For all natural numbers $n$, prove that
$$ \sum_{r=0}^n \left( \frac{ (-1)^r {n \choose r} } {2r+1} \right) = 4^n \sum_{r=0}^n \left( \frac{ (-1)^r {n \choose r} } {n+r+1} \right)$$
I have tried to do this by induction, but I'm not getting anywhere with that:
$$ \sum_{r=0}^{k+1} \left( \frac{ (-1)^r { k+1 \choose r} } {2r+1}\right) \\ = 1 + \sum_{r=1}^{k} \left( \frac{ (-1)^r ( { k \choose r} + { k \choose r-1}) } {2r+1}\right) + \frac{(-1)^r}{2k+3} \\ = 4^k \sum_{r=0}^k \left( \frac{ (-1)^r {k \choose r} } {k+r+1} \right) + \sum_{r=1}^{k} \left( \frac{ (-1)^r { k \choose r-1} } {2r+1}\right) + \frac{(-1)^r}{2k+3} $$ ... Which is nowhere close to the desired $4^{k+1} \sum_{r=0}^{k+1} \left( \frac{ (-1)^r {k+1 \choose r} } {k+1+r+1} \right)$
Here are a few verified values, I have tested them up to $n=30$ and they all work. When the numbers get too large, my program gets a little inconsistent with the calculations. But WolframAlpha still manages, when $n=10000$, LHS = RHS $\approx 0.0088619369$.

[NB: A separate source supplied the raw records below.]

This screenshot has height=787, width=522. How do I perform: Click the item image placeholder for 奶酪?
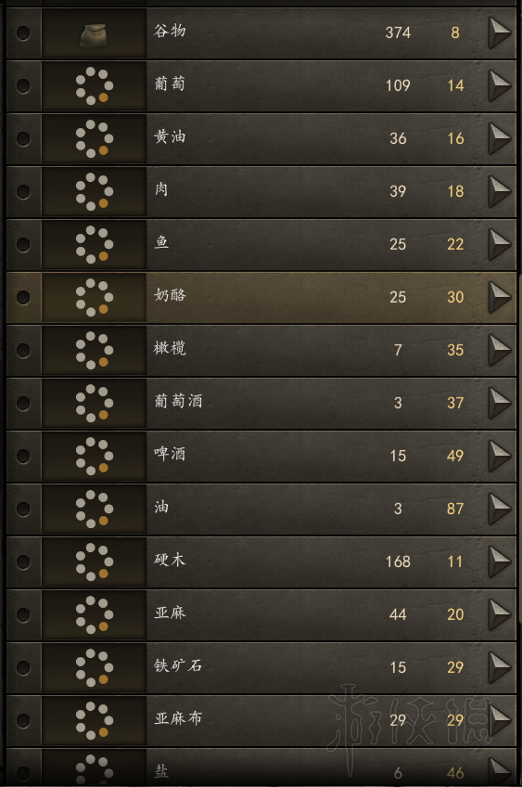point(94,297)
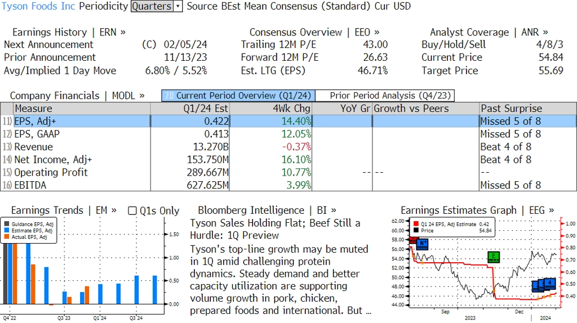Click the blue marker labeled 4
This screenshot has width=577, height=323.
(550, 282)
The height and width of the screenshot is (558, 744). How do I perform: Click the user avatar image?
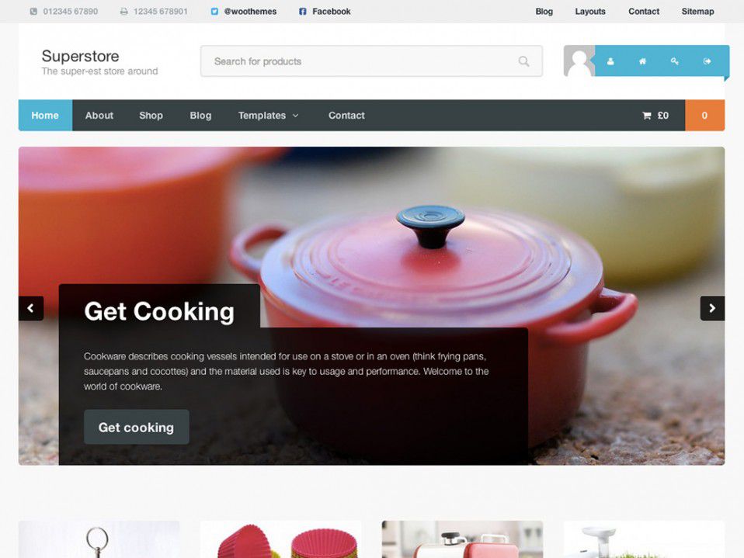coord(579,61)
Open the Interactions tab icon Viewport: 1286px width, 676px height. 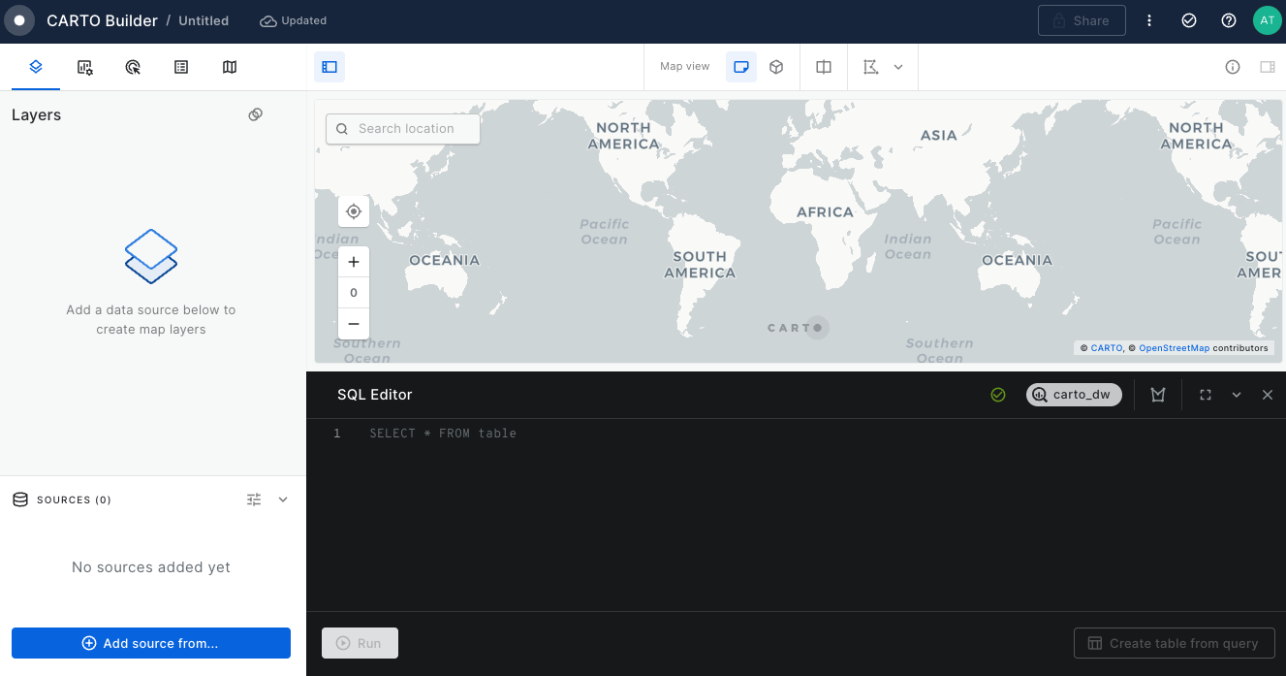134,67
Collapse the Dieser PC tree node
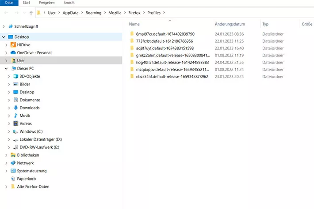The image size is (314, 209). click(6, 69)
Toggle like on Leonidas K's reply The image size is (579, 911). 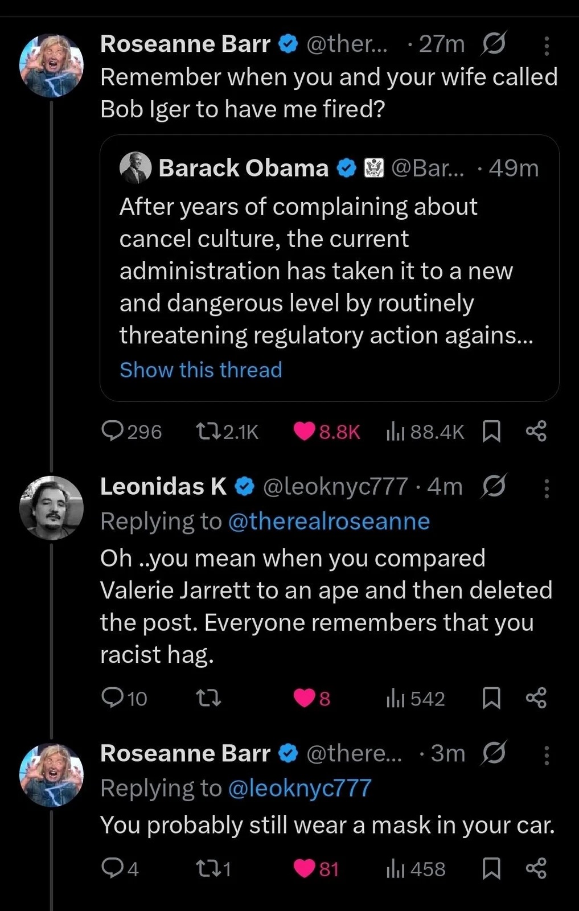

$$ \begin{array}{|c|c|c|} \hline \text{n}& \text{LHS} & \text{RHS} \\ \hline 0& 1& 1\\ \hline 1& \frac{2}{3}& \frac{2}{3}\\ \hline 2& \frac{8}{15}& \frac{8}{15}\\ \hline 3& \frac{16}{35}& \frac{16}{35}\\ \hline 4& \frac{128}{315}& \frac{128}{315}\\ \hline 5& \frac{256}{693}& \frac{256}{693}\\ \hline 6& \frac{1024}{3003}& \frac{1024}{3003}\\ \hline 7& \frac{2048}{6435}& \frac{2048}{6435}\\ \hline 8& \frac{32768}{109395}& \frac{32768}{109395}\\ \hline 9& \frac{65536}{230945}& \frac{65536}{230945}\\ \hline 10& \frac{262144}{969969}& \frac{262144}{969969}\\ \hline \end{array}$$
The left hand side equals $$\sum_{r=0}^n(-1)^r\binom{n}r\int_0^1 x^{2n}\,dx=\int_0^1(1-x^2)^n\,dx.\tag{1}$$ The left hand side equals $$4^n\sum_{r=0}^n(-1)^r\binom{n}r\int_0^1 x^{n+r}\,dx=4^n\int_0^1x^n(1-x)^n\,dx. \tag{2}$$ The integral (1) equals $$\frac12\int_{-1}^1(1-x^2)^n\,dx$$ and if we substitute $y=(1+x)/2$ we get $$\int_0^1(4y(1-y))^n\,dy$$ which is (2).